Welcome to the Q&A Forum

CleverPhD

I see the entry for the page in the XML now. I also just searched the URL in Google and see it there as well. Looks like this was just a timing issue.

CleverPhD

You can submit more than one sitemap in GWT and also, Google will read an XML sitemap and an RSS feed. I have Google reading an XML sitemap and it also found my RSS feeds. I would say, whatever feed you can control XML or RSS get that to your liking and add in GWT for Google to chew on.

CleverPhD

Thank you Gagan!

CleverPhD

Hello there!

I see that based on the date listed on the page you posted this yesterday on 7/24/2013. Depending on how often Google visits your site, it may not spider all your pages every day. It has just been 24 hours so you may need to give it more time.

Things that can help speed this up is to make sure that you have this page listed in your sitemap

http://www.howlatthemoon.com/sitemap.xml

I did not see the page listed there and that is a common place that Google looks for new additions etc.

Good luck

CleverPhD

One key point on using robots.txt vs the meta tag noindex. It is not that the noindex meta tag is "superior" they just work differently.

If you use robots.txt - it will stop the spider from visiting that page, but it will not remove the page from the index. Also, if you have a page in robots.txt and on that page have a 301 redirect, or a canonical or a meta noindex Google will not see the page (due to the robots.txt directive) and then not be able to act on the 301 or canonical or the meta noindex.

A meta noindex, because the spider crawls the page, will not only tell Google not to visit the page anymore, but also tells Google to remove the page from the index. This is key if you want the pages removed from the Google index.

The rule of thumb I use is that

If you have a page that is not in the Google index and you want to keep it out of the index put that file in robots.txt.
If you have a page that is in the Google index and you want it removed, then use the noindex meta tag, do not put it into the robots.txt for reasons mentioned above. Over time, once the pages are removed (and this may take a while depending on how often the page is cralwed) then you can put into robots.txt for good measure.

CleverPhD

Yes it helps. Some have seen 150% improvement

http://www.quicksprout.com/2012/04/27/want-a-150-boost-in-traffic-then-use-this-idiot-proof-guide-to-google-authorship-markup/

There is a great article on the Moz bog on how you even need to optimize the picture

http://moz.com/blog/google-author-photos

Don't wait - do it!

CleverPhD

What you want to do is setup the redirect for all pages "except" those pages that you want to require a person to use the https.

As an example on a site I work on, we have two areas /cart/ and /account/ that represent when someone is checking out or when they are logged into their account and want to update payment options, respectively. You would exclude these folders from the https to http 301 redirect so that users could then use that part of the site in secure mode.The rest of the site you want to have the https 301 to http. The reason you go through all this is that a http and https versions of the site, if spidered, would be considered duplicate content and you want to prevent that.

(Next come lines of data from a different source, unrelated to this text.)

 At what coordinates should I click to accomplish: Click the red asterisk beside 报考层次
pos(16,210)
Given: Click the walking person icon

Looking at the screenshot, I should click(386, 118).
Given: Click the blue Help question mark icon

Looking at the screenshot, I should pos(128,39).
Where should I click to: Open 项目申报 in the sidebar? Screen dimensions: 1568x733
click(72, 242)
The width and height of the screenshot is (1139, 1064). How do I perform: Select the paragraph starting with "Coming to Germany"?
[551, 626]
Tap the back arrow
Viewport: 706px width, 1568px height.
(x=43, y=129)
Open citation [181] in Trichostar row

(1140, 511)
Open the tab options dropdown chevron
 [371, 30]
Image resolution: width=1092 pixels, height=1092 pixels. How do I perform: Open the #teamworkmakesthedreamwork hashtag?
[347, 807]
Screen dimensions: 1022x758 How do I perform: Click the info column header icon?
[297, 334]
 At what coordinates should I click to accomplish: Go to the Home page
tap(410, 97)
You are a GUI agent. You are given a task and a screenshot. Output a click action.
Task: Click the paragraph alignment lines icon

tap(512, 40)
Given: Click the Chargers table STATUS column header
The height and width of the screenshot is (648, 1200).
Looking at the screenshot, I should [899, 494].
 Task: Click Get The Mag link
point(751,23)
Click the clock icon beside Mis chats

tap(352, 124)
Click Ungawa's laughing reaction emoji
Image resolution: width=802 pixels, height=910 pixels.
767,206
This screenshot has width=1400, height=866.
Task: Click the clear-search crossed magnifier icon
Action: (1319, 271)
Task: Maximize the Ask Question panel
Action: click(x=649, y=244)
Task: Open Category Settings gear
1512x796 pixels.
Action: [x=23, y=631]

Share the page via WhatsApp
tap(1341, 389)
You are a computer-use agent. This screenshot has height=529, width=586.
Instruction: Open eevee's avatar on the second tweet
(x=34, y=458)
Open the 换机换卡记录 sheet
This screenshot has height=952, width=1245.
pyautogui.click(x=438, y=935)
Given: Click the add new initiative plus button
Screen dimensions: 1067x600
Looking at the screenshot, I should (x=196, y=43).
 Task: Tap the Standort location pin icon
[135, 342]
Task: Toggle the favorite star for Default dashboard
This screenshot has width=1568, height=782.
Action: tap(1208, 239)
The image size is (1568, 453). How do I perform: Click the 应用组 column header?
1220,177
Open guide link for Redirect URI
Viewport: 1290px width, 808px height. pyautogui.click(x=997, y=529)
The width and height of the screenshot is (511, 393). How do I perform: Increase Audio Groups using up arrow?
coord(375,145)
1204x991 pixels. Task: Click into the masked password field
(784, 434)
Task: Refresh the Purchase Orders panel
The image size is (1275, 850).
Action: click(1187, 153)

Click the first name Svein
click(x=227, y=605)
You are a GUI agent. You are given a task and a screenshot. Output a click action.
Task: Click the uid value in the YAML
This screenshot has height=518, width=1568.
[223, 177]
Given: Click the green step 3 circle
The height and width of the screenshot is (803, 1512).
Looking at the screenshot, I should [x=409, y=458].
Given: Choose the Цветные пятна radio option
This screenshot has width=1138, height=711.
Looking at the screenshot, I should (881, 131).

The other part of this would be that you do not want the search engines (usually) to spider the shopping cart and user login sections of a site. Nofollow noindex all links that lead to those pages and also put those folders in robots.txt - that will keep the bots out of there.

One other thing. Make sure that your templates and content within the https sections of the site link out to the non https urls. The 301 will help with this, but why link to the wrong URL anyway?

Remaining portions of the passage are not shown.